Has there ever been a phrase so potentially unmeaning and cruel? I can't think of anything next to "I love you," can you?

I think that "I'm sorry" is one of the most thrown around phrases in the human language. People say it in response to something negative. In response, unthinkingly. Not necessarily after musing it over for a lengthy period of time. They say it just to make the other person calm down, essentially hoisting the white flag of surrender.

Where did all this animosity against the phrase come from? From an "argument" with my best friend Josh, if you can call it that, hence the quotation marks. Of course there is a lot of history going into this entry about why Josh reacted in such a way, but explaining it is beyond my capacity at the moment.

Simply, I was supposed to go camping this weekend and now I am not. In fact, I'm as far away from camping as I can be, typing away on a laptop computer plugged into an electrical outlet, sitting Indian-style on my queen-sized bed underneath a roof.

Josh and I were supposed to go camping with our old swim team, the Barracudas, but after he got mad at me for supposedly "forgetting" about how we were supposed to hang out Thursday, I cancelled my plans to go with him and the team. One, we had hung out the day before. And two, I never said we weren't going to hang out, only that I could for a few hours to which he replied that he had planned on us going to the beach. Take note that I wouldn't have gotten out of work until 5pm and also that he never told me his beachy plans. He was acting like a jealous boyfriend, again, and I wasn't going to have it. It made me so, so close to just walking away from the death trap that is our friendship, but after talking with my mom I realized, again, that it's hard for someone with feelings to drop them at the door every time they hang out. I understand. I've been there. But it still doesn't make up for the fact that he is annoyingly possessive of my time and outright unreasonable when it comes to me trying to reason with him. He chose this.

I know I sound like a tool. But it's annoying when he blows his top the day before something that's supposed to be really fun and enjoyable.
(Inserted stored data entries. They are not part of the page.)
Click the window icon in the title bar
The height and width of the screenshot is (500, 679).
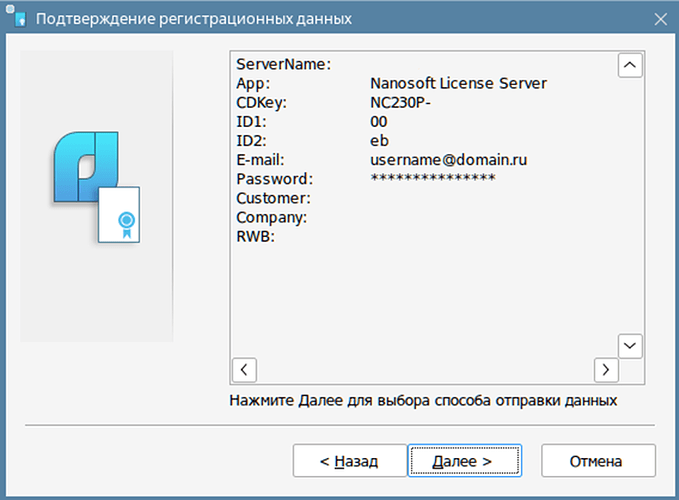tap(16, 17)
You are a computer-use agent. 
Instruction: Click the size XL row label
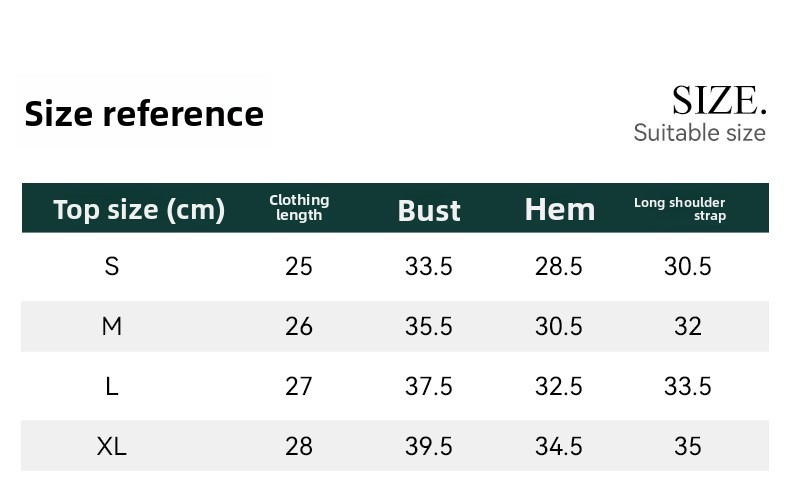112,446
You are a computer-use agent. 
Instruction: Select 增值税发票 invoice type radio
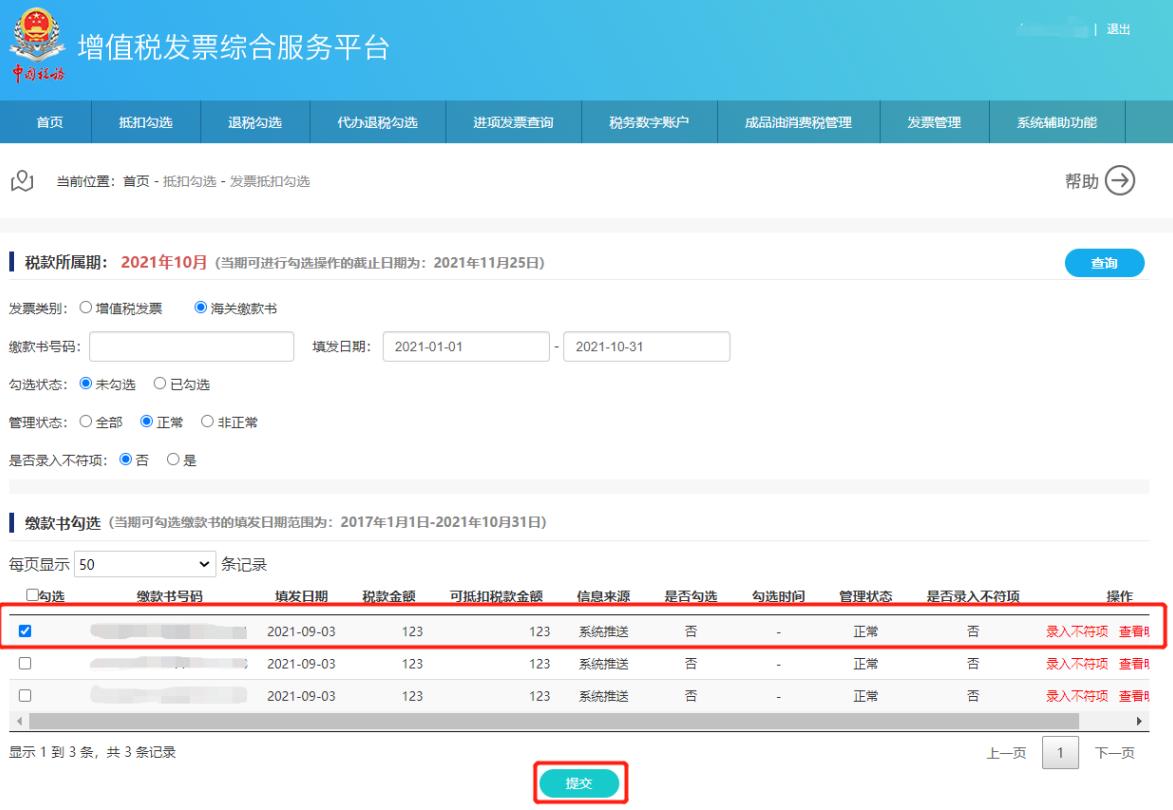(x=85, y=308)
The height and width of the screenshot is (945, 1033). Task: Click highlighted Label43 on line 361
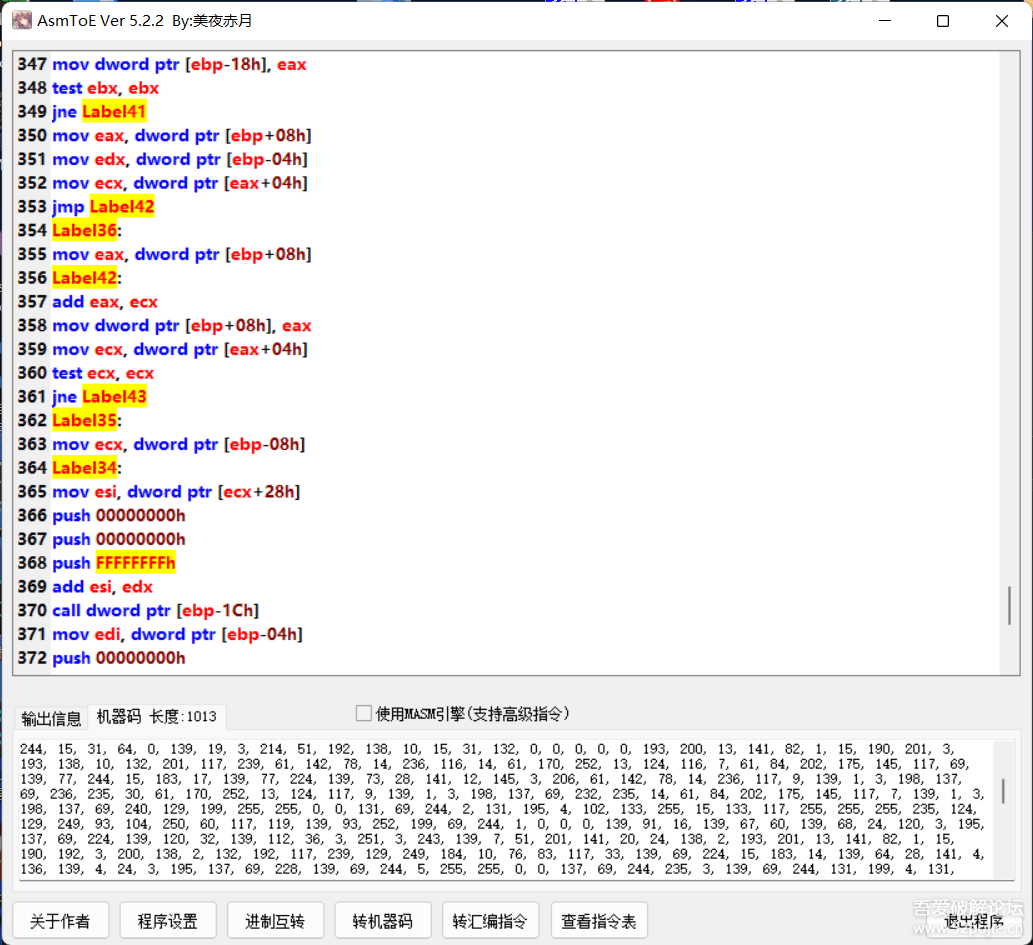pos(114,397)

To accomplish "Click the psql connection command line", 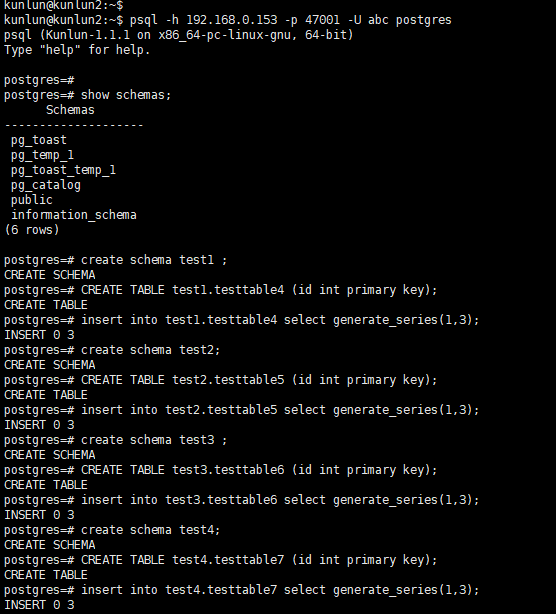I will [227, 20].
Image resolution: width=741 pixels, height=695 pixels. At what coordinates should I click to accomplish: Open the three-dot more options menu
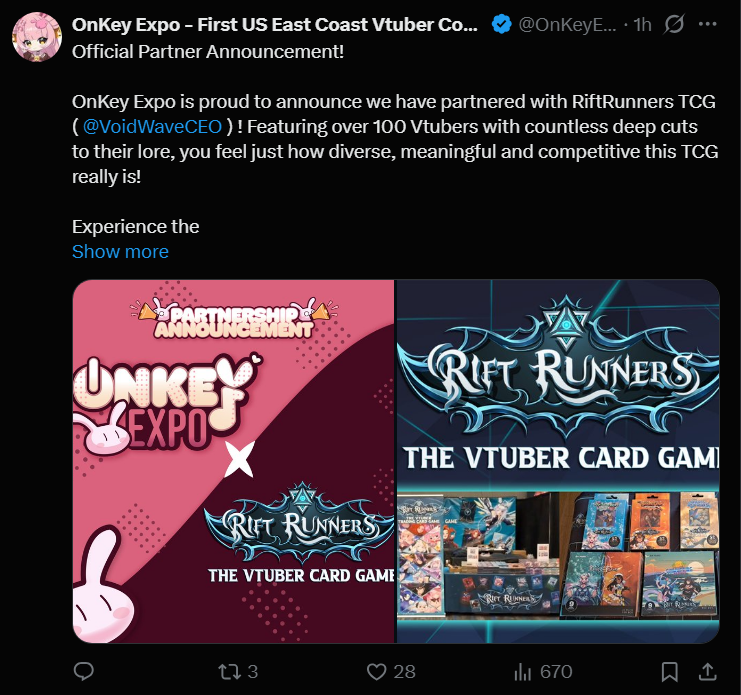tap(707, 24)
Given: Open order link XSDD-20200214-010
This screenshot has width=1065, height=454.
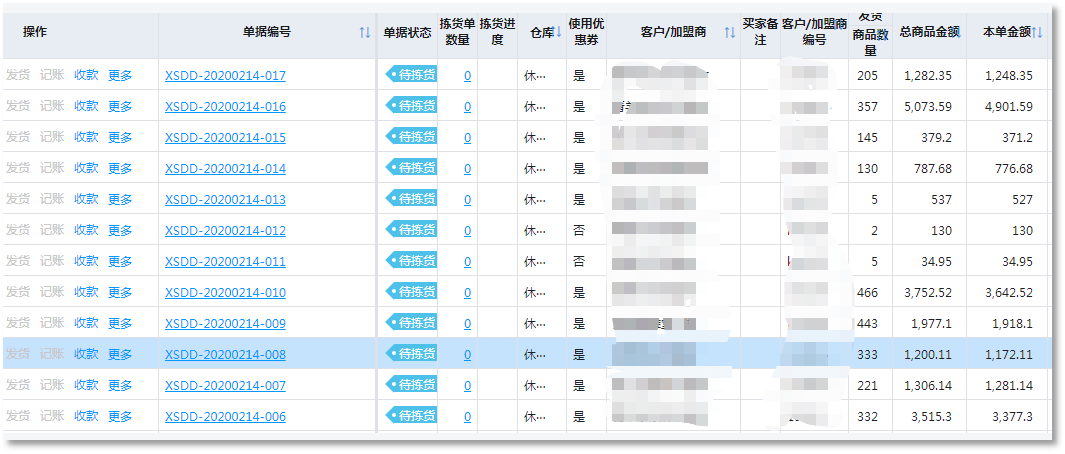Looking at the screenshot, I should click(225, 293).
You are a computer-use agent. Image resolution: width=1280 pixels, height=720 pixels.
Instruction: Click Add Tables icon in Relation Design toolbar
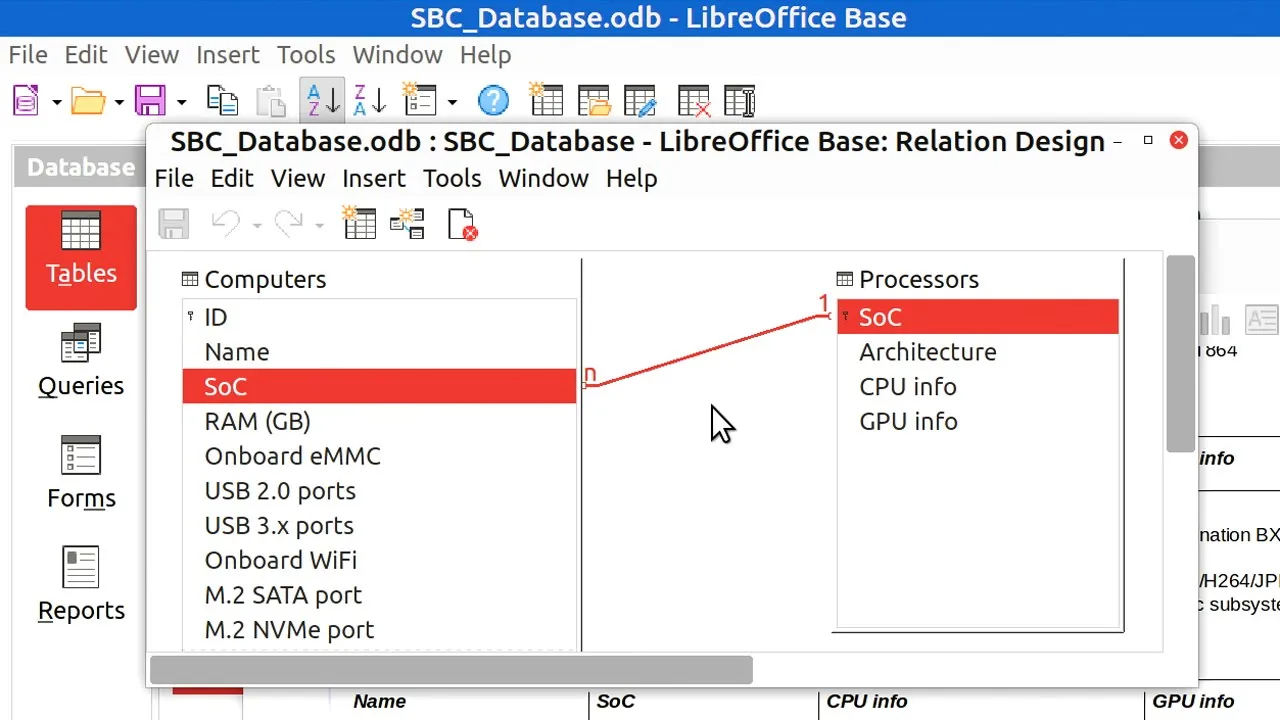tap(359, 224)
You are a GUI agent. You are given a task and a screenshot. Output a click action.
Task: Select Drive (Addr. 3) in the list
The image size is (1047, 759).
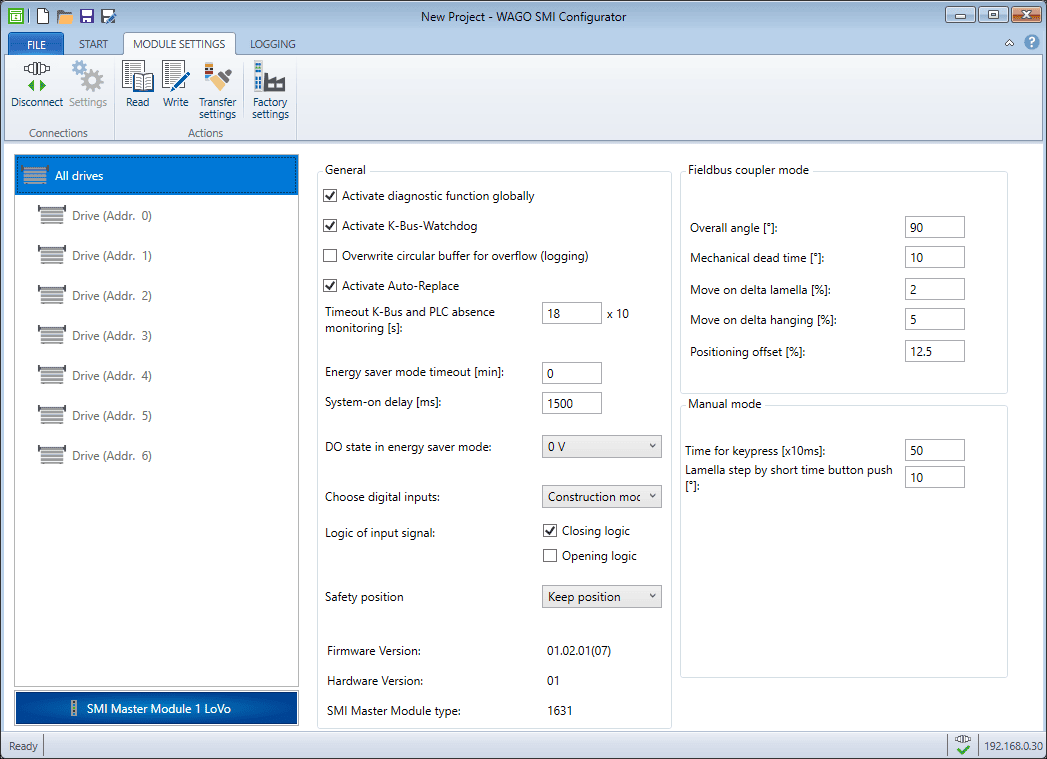(x=111, y=336)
I've been looking forward to this camping trip for a month, and sure, I could have gone, but that meant spending the weekend with a horrible grouch. I opted out.

Of course, he always comes around. He apologized this morning and invited me on a beach trip for today (Saturday). I was almost going to take him up on it since I have absolutely nothing at all planned for today now, but I refused. Call me stubborn, or call me a trying friend. Maybe that camping trip just wasn't meant to happen, or maybe I'm still mad about it and won't accept his apology. Or maybe it's both. I think it's wrong he's shrugging it off and replacing it with an invitation; I didn't want to go to the beach, I wanted to go to the mountains. Now I sound like a five-year-old.

I overreacted at first, but now I'm cooling off.

Is it the phrase "I'm sorry" that's misused most or "I'm fine?"